**Objective**
Copy every line of the listing below word for word, leaving out the pictures.
···
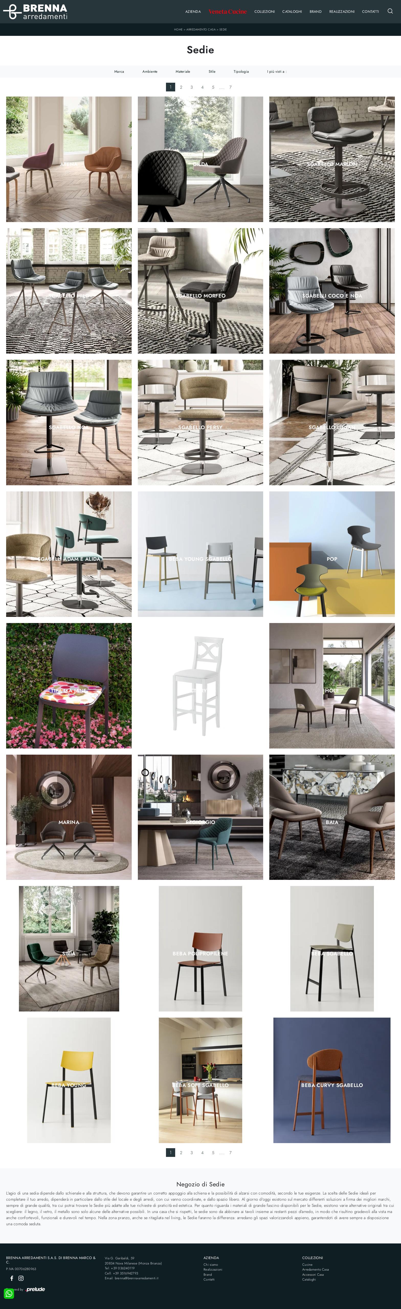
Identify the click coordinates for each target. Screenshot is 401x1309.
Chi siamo (211, 1264)
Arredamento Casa (201, 29)
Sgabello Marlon (332, 164)
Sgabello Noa (69, 427)
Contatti (370, 11)
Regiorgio (200, 822)
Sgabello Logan (332, 427)
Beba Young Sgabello (200, 559)
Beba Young (68, 1085)
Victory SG (200, 691)
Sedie (223, 29)
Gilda (200, 164)
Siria (68, 954)
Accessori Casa (313, 1274)
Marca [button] (119, 71)
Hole (332, 691)
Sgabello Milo (68, 296)
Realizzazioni (341, 11)
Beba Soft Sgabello (200, 1085)
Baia (332, 822)
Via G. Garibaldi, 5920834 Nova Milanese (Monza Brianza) (133, 1261)
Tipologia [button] (241, 71)
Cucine (307, 1264)
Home (178, 29)
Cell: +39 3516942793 (121, 1273)
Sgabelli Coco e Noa (332, 296)
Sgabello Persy (200, 427)
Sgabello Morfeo (200, 296)
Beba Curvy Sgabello (332, 1085)
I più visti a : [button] (277, 71)
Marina (69, 822)
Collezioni (264, 11)
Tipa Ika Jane (69, 691)
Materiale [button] (183, 71)
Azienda (193, 11)
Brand (316, 11)
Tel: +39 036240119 (120, 1268)
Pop (332, 559)
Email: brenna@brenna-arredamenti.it (131, 1278)
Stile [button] (212, 71)
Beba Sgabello (332, 954)
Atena (68, 164)
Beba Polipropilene (200, 954)
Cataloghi (292, 11)
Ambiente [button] (149, 71)
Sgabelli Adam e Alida (69, 559)
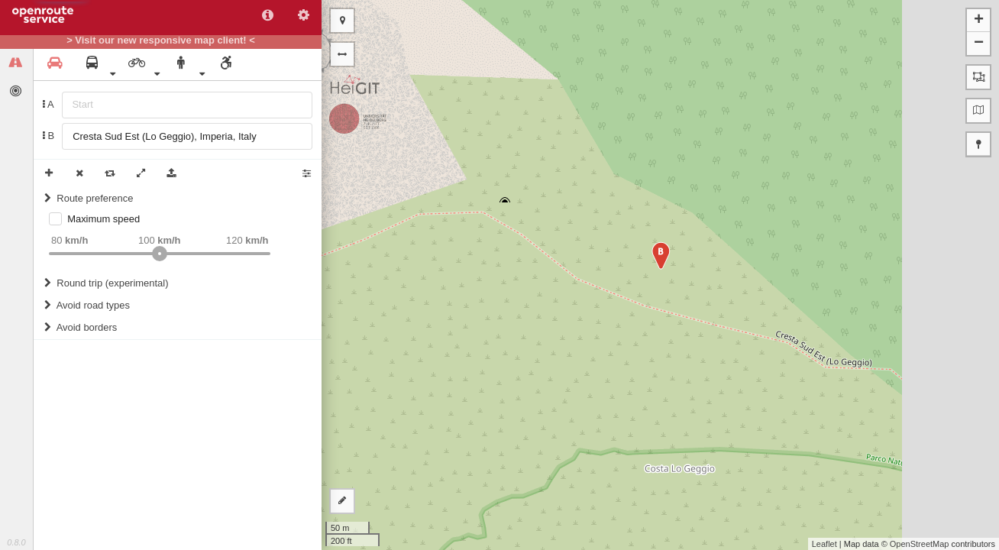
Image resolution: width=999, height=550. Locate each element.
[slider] (159, 253)
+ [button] (979, 20)
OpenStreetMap (919, 543)
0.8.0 (16, 542)
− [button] (979, 43)
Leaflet (824, 543)
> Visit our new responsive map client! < (160, 40)
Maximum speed (103, 219)
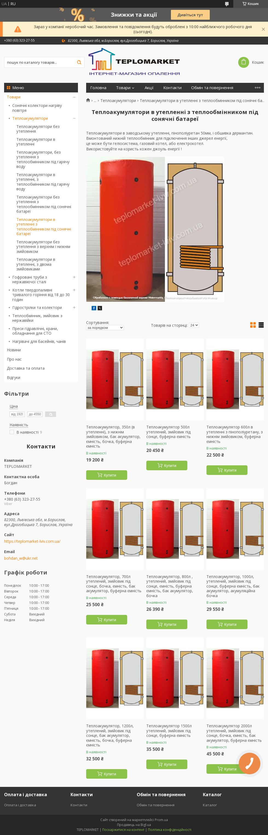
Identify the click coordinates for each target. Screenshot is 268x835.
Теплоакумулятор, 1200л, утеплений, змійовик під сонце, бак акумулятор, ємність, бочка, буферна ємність (110, 735)
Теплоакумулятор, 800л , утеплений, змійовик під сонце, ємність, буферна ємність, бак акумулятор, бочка (169, 586)
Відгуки (13, 377)
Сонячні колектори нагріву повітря (37, 108)
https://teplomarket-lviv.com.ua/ (32, 541)
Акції (149, 88)
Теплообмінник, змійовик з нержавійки (37, 318)
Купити (110, 475)
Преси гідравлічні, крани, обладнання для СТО (35, 331)
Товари (14, 97)
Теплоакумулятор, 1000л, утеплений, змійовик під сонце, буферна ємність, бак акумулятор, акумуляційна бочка (233, 586)
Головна (98, 88)
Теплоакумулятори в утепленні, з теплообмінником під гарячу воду (42, 182)
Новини (14, 349)
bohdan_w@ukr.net (21, 558)
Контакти (172, 88)
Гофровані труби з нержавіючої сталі (29, 280)
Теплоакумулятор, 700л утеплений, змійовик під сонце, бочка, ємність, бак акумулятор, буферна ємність (113, 583)
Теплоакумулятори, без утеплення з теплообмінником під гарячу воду (42, 159)
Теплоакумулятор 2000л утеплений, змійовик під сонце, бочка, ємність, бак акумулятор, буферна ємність (234, 733)
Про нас (14, 359)
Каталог (210, 804)
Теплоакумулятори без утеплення (38, 129)
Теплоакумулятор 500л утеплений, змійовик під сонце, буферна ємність (168, 432)
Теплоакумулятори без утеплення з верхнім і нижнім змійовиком (43, 246)
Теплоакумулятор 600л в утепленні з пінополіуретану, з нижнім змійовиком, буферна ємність (234, 434)
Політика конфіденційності (169, 829)
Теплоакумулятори (30, 118)
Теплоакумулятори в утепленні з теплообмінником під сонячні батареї (43, 227)
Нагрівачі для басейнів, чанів (39, 341)
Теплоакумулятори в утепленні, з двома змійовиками (35, 264)
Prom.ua (161, 820)
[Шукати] (79, 62)
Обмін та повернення (212, 88)
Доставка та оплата (26, 368)
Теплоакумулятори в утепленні (35, 142)
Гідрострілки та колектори (37, 307)
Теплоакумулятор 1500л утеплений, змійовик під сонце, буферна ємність (169, 730)
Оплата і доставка (20, 804)
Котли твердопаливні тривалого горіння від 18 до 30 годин (41, 294)
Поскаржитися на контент (123, 829)
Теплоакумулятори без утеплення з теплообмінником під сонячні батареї (43, 204)
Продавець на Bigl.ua (134, 824)
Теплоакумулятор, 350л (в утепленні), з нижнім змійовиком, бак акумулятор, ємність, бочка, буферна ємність (113, 437)
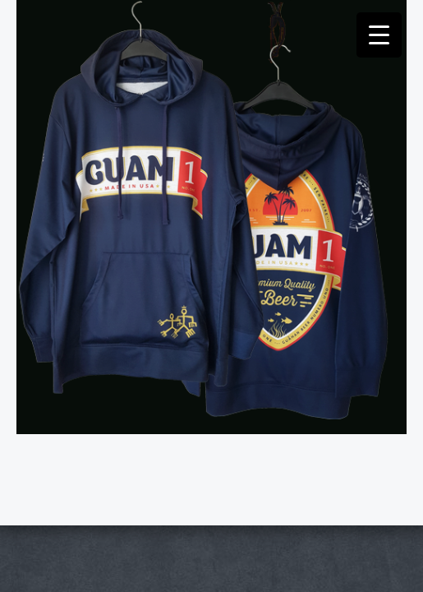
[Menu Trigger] (379, 35)
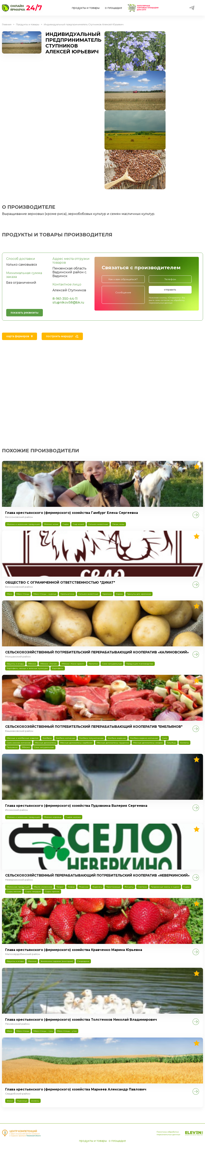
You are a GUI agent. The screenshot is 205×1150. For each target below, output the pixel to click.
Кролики (107, 594)
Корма (119, 594)
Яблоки (32, 663)
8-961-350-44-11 (64, 299)
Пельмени (12, 747)
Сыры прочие (52, 891)
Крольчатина (67, 594)
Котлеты (184, 742)
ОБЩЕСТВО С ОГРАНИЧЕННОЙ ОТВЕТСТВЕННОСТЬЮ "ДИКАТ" (60, 582)
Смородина (83, 961)
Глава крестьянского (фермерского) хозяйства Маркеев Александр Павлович (75, 1089)
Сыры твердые (33, 891)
···
**Response to this task**
Identify the click coordinates for each target. Screenshot is 401x1309.
Chi siamo (211, 1264)
Arredamento Casa (201, 29)
Sgabello Marlon (332, 164)
Sgabello Noa (69, 427)
Contatti (370, 11)
Regiorgio (200, 822)
Sgabello Logan (332, 427)
Beba Young Sgabello (200, 559)
Beba Young (68, 1085)
Victory SG (200, 691)
Sedie (223, 29)
Gilda (200, 164)
Siria (68, 954)
Accessori Casa (313, 1274)
Marca [button] (119, 71)
Hole (332, 691)
Sgabello Milo (68, 296)
Realizzazioni (341, 11)
Beba Soft Sgabello (200, 1085)
Baia (332, 822)
Via G. Garibaldi, 5920834 Nova Milanese (Monza Brianza) (133, 1261)
Tipologia [button] (241, 71)
Cucine (307, 1264)
Home (178, 29)
Cell: +39 3516942793 (121, 1273)
Sgabelli Coco e Noa (332, 296)
Sgabello Persy (200, 427)
Sgabello Morfeo (200, 296)
Beba Curvy Sgabello (332, 1085)
I più visti a : [button] (277, 71)
Marina (69, 822)
Collezioni (264, 11)
Tipa Ika Jane (69, 691)
Materiale [button] (183, 71)
Azienda (193, 11)
Brand (316, 11)
Tel: +39 036240119 (120, 1268)
Pop (332, 559)
Email: brenna@brenna-arredamenti.it (131, 1278)
Stile [button] (212, 71)
Beba Sgabello (332, 954)
Atena (68, 164)
Beba Polipropilene (200, 954)
Cataloghi (292, 11)
Ambiente [button] (149, 71)
Sgabelli Adam e Alida (69, 559)
Image resolution: width=999, height=550. Locate each element.
[slider] (159, 253)
+ [button] (979, 20)
OpenStreetMap (919, 543)
0.8.0 (16, 542)
− [button] (979, 43)
Leaflet (824, 543)
> Visit our new responsive map client! < (160, 40)
Maximum speed (103, 219)
Identify the click coordinates for each target. Screenshot is 268x835.
Теплоакумулятор, 1200л, утеплений, змійовик під сонце, бак акумулятор, ємність, бочка, буферна ємність (110, 735)
Теплоакумулятор, 800л , утеплений, змійовик під сонце, ємність, буферна ємність, бак акумулятор, бочка (169, 586)
Відгуки (13, 377)
Сонячні колектори нагріву повітря (37, 108)
https://teplomarket-lviv.com.ua/ (32, 541)
Акції (149, 88)
Теплообмінник, змійовик з нержавійки (37, 318)
Купити (110, 475)
Преси гідравлічні, крани, обладнання для СТО (35, 331)
Товари (14, 97)
Теплоакумулятор, 1000л, утеплений, змійовик під сонце, буферна ємність, бак акумулятор, акумуляційна бочка (233, 586)
Головна (98, 88)
Теплоакумулятори в утепленні, з теплообмінником під гарячу воду (42, 182)
Новини (14, 349)
bohdan_w@ukr.net (21, 558)
Контакти (172, 88)
Гофровані труби з нержавіючої сталі (29, 280)
Теплоакумулятор, 700л утеплений, змійовик під сонце, бочка, ємність, бак акумулятор, буферна ємність (113, 583)
Теплоакумулятори, без утеплення з теплообмінником під гарячу воду (42, 159)
Теплоакумулятор 2000л утеплений, змійовик під сонце, бочка, ємність, бак акумулятор, буферна ємність (234, 733)
Про нас (14, 359)
Каталог (210, 804)
Теплоакумулятори без утеплення (38, 129)
Теплоакумулятор 500л утеплений, змійовик під сонце, буферна ємність (168, 432)
Теплоакумулятори без утеплення з верхнім і нижнім змійовиком (43, 246)
Теплоакумулятор 600л в утепленні з пінополіуретану, з нижнім змійовиком, буферна ємність (234, 434)
Політика конфіденційності (169, 829)
Теплоакумулятори (30, 118)
Теплоакумулятори в утепленні з теплообмінником під сонячні батареї (43, 227)
Нагрівачі для басейнів, чанів (39, 341)
Теплоакумулятори в утепленні, з двома змійовиками (35, 264)
Prom.ua (161, 820)
[Шукати] (79, 62)
Обмін та повернення (212, 88)
Доставка та оплата (26, 368)
Теплоакумулятори в утепленні (35, 142)
Гідрострілки та колектори (37, 307)
Теплоакумулятор 1500л утеплений, змійовик під сонце, буферна ємність (169, 730)
Оплата і доставка (20, 804)
Котли твердопаливні тривалого горіння від 18 до 30 годин (41, 294)
Поскаржитися на контент (123, 829)
Теплоакумулятори без утеплення з теплообмінником під сонячні батареї (43, 204)
Продавець на Bigl.ua (134, 824)
Теплоакумулятор, 350л (в утепленні), з нижнім змійовиком, бак акумулятор, ємність, бочка, буферна ємність (113, 437)
[Menu Trigger] (379, 35)
You are a GUI agent. The screenshot is 205×1150. For each target below, output the pixel to click.
Кролики (107, 594)
Корма (119, 594)
Яблоки (32, 663)
8-961-350-44-11 (64, 299)
Пельмени (12, 747)
Сыры прочие (52, 891)
Крольчатина (67, 594)
Котлеты (184, 742)
ОБЩЕСТВО С ОГРАНИЧЕННОЙ ОТВЕТСТВЕННОСТЬЮ "ДИКАТ" (60, 582)
Смородина (83, 961)
Глава крестьянского (фермерского) хозяйства Маркеев Александр Павлович (75, 1089)
Сыры твердые (33, 891)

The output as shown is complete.